Rapid alkalinization factors in poplar cell cultures. Peptide isolation, cDNA cloning, and differential expression in leaves and methyl jasmonate-treated cells.

A family of peptides inducing rapid pH alkalinization in hybrid poplar (Populus trichocarpa x Populus deltoides) cell culture medium was isolated from hybrid poplar leaves. Five related approximately 5-kD peptides were purified by high-performance liquid chromatography and analyzed by matrix-assisted laser desorption ionization-mass spectrometry. The N-terminal sequence of one of the isolated peptides was very similar to a previously characterized peptide from tobacco (Nicotiana tabacum), rapid alkalinization factor (RALF), which causes a rapid increase in culture medium pH when added to tobacco cell cultures (G. Pearce, D.S. Moura, J. Stratmann, C.A. Ryan [2001] Proc Natl Acad Sci USA 98: 12843-12847). Two unique poplar RALF cDNAs (PtdRALF1 and PtdRALF2) were isolated from a poplar cDNA library and used to study RALF expression in poplar saplings and cultured poplar cells. Both genes were found to be expressed constitutively in poplar saplings and cultured cells. However, PtdRALF2 was expressed in leaves at very low levels, and its expression in suspension culture cells was transiently suppressed by methyl jasmonate (MeJa). Although the function of these novel peptides remains enigmatic, our experiments suggest their role may be developmental rather than stress related. Overall, our study confirms the presence of active RALF peptides in other plants, and provides new data on the complexity of the RALF gene family in poplar.

Polyphenol oxidase and herbivore defense in trembling aspen (Populus tremuloides): cDNA cloning, expression, and potential substrates.

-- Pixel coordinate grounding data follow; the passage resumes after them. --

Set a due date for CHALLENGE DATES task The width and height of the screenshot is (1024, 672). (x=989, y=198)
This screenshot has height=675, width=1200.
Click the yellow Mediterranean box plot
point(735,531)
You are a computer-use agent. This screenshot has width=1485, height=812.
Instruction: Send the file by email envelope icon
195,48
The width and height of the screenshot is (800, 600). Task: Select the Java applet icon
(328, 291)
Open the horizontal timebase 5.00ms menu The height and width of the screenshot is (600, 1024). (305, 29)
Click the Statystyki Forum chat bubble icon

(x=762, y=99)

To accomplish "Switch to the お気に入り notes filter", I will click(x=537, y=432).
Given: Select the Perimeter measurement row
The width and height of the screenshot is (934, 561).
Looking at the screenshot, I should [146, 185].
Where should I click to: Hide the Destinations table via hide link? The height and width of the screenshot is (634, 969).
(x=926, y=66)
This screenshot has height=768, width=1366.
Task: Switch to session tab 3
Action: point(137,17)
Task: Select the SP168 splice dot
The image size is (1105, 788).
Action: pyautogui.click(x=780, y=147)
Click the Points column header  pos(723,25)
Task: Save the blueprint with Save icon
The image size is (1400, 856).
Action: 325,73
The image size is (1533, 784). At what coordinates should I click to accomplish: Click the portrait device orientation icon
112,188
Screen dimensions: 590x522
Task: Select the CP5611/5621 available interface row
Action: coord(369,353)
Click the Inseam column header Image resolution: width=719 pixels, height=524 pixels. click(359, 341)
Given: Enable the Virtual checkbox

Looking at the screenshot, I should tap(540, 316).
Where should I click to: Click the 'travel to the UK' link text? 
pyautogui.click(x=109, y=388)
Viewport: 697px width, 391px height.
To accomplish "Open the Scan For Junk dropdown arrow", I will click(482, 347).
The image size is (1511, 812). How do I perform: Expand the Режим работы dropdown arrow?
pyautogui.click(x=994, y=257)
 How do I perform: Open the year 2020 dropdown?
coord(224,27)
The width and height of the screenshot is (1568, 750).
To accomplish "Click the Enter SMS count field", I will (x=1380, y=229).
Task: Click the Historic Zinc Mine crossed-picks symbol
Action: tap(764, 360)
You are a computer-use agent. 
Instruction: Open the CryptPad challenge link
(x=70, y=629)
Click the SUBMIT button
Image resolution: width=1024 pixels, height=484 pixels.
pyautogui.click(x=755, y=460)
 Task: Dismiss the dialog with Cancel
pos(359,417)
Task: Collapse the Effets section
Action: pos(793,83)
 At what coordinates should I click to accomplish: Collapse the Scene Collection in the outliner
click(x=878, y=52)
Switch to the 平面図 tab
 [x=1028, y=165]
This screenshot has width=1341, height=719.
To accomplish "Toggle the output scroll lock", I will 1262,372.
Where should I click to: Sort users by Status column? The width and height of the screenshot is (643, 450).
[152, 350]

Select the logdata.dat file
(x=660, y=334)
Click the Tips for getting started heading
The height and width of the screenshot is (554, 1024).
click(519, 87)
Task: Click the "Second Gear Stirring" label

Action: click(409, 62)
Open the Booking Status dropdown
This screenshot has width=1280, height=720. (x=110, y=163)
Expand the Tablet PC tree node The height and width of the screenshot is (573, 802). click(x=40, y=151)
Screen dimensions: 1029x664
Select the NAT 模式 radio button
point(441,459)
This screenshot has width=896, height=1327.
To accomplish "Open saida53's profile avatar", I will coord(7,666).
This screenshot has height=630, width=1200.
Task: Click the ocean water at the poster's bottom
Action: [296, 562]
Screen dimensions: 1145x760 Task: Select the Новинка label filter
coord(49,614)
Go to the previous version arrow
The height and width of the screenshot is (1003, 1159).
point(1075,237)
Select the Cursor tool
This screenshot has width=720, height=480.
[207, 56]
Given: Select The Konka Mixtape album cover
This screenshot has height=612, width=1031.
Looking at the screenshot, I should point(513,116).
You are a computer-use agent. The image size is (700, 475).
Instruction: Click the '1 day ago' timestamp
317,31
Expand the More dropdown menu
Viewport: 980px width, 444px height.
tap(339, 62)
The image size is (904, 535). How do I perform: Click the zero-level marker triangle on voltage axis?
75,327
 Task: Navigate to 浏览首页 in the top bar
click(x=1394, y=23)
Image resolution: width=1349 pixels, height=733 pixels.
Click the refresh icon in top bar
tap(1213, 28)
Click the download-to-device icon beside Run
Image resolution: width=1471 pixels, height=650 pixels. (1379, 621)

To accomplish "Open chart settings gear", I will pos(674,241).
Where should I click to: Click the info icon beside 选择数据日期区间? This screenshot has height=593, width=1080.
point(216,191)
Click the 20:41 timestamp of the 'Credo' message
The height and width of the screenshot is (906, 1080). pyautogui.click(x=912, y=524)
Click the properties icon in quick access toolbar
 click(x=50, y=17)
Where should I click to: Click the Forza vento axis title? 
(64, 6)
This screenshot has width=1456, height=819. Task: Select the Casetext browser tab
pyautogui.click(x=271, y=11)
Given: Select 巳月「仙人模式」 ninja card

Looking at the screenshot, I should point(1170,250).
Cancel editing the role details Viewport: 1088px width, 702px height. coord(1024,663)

The biochemical anti-herbivore defense of trembling aspen (Populus tremuloides Michx.) was investigated in a molecular analysis of polyphenol oxidase (PPO; EC 1.10.3.2). A PPO cDNA was isolated from a trembling aspen wounded leaf cDNA library and its nucleotide sequence determined. Southern analysis indicated the presence of two PPO genes in the trembling aspen genome. Expression of PPO was found to be induced after herbivory by forest tent caterpillar, by wounding, and by methyl jasmonate treatment. Wound induction was systemic, and occurred in unwounded leaves on wounded plants. This pattern of expression is consistent with a role of this enzyme in insect defense. A search for potential PPO substrates in ethanolic aspen leaf extracts using electron spin resonance (ESR) found no pre-existing diphenolic compounds. However, following a brief delay and several additions of oxygen, an ESR signal specific for catechol was detected. The source of this catechol was most likely the aspen phenolic glycosides tremulacin or salicortin which decomposed during ESR experiments. This was subsequently confirmed in experiments using pure salicortin.